# Train Fever Problem



## KaffeeMitMilch (8. Mai 2016)

Hi,

habe mir heute das Spiel über Steam gekauft, nach dem installieren gleich gestartet und Grafik Einstellungen optimiert.
nach dem starten einer Karte, sah ich alles schwarz bis auf die schienen, beim +/- zoomen flackert die Geometrie auf, dann habe ich die Grafik Einstellung komplett auf Niedrig gestellt,was jedoch nichts brachte.

danach habe ich ausersehen die Auflösung auf UHD gestellt, jetzt kann ich nichts mehr ändern bzw. komme ich nicht mehr in den Einstellungen da das Bild sehr verschoben ist. 

Bitte Hilft mir  

CPU:Xeon 1220V3
GPU: XFX 7970
Board: Z97 AR Asus
HDD: Seagate Desktop 1TB
RAM:16gb
LAN: ASUS PCE-AC68
21:9 FHD Monitor


----------



## sh4sta (8. Mai 2016)

Üblichen verdächtigen gemacht?
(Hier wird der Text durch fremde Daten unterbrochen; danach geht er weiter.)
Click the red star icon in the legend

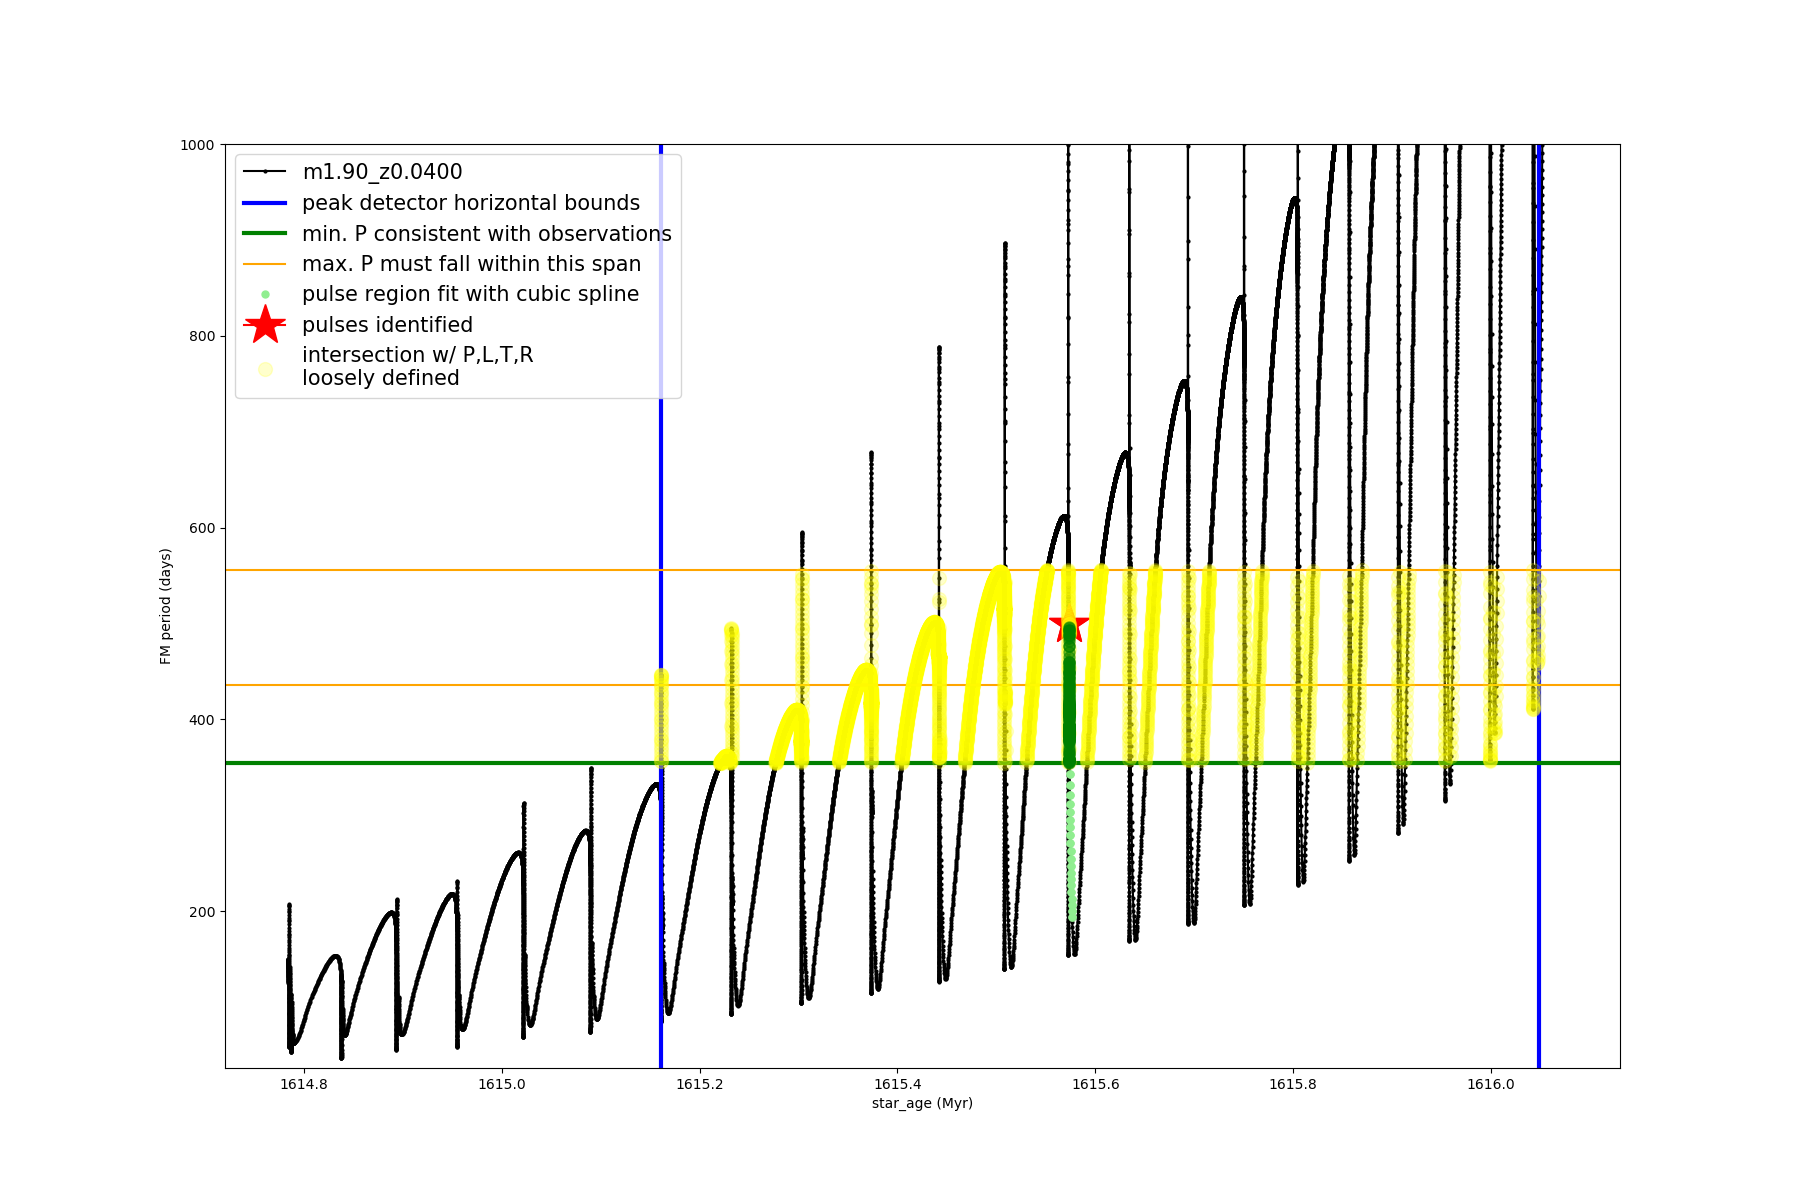[265, 324]
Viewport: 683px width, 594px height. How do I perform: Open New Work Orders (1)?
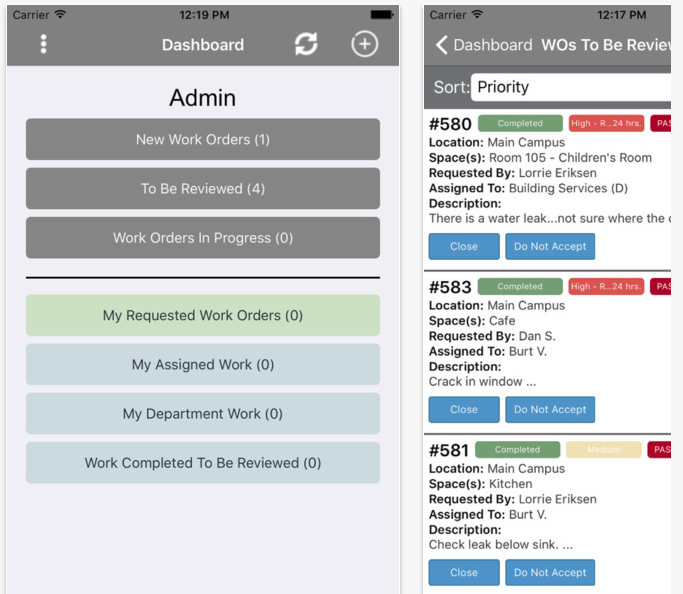coord(203,139)
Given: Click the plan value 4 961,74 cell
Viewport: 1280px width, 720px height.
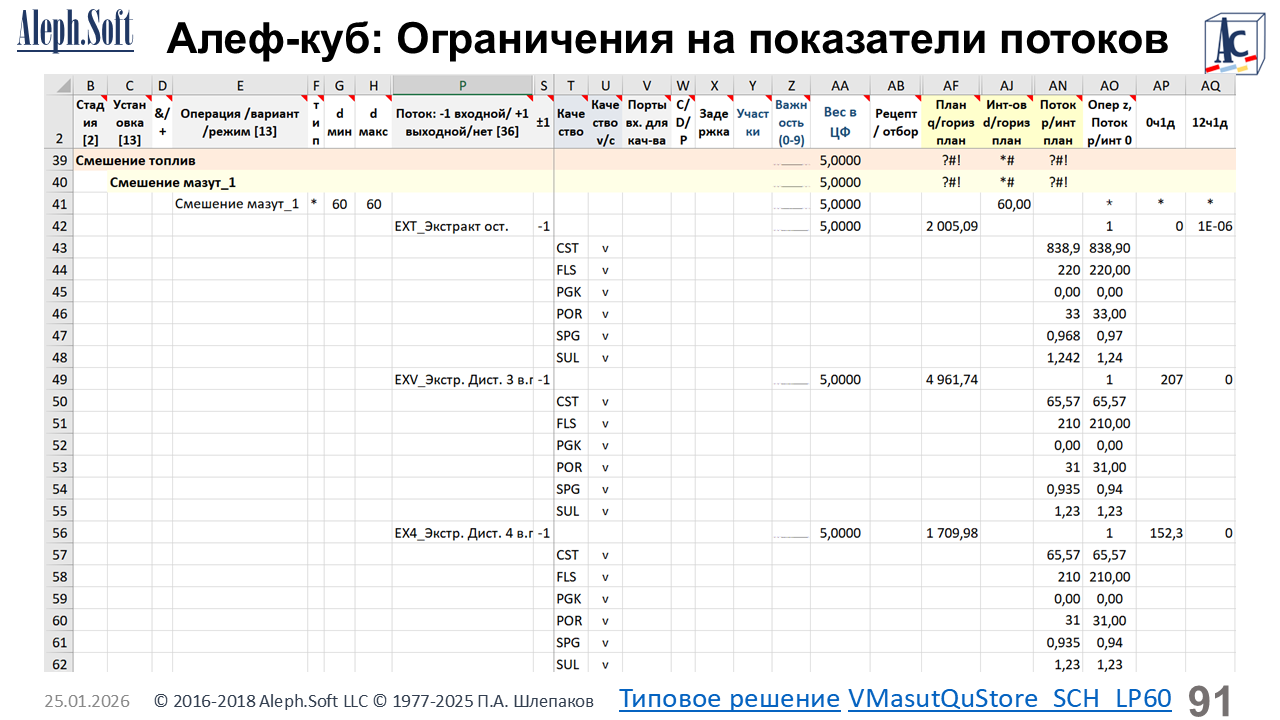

Graka Treiber Aktuell? Mal nen älteren Treiber probiert? Steam Spiel Rep. laufen lassen und/oder Spiel komplett neu installt?

greetz


----------



## DarkMo (9. Mai 2016)

Ohne jetzt zu schauen: Du hast bestimmt ne AMD Graka? Hau Raptr runter und los geht's. Wegen der Auflösung: Mit Alt+Enter in den Fenstermodus und neu einstellen. Hf


----------



## KaffeeMitMilch (11. Mai 2016)

danke danke, ja das Drecks Raptr war schuld, jetzt läufst bzw. die Züge fahren mit etwas Verspätung


----------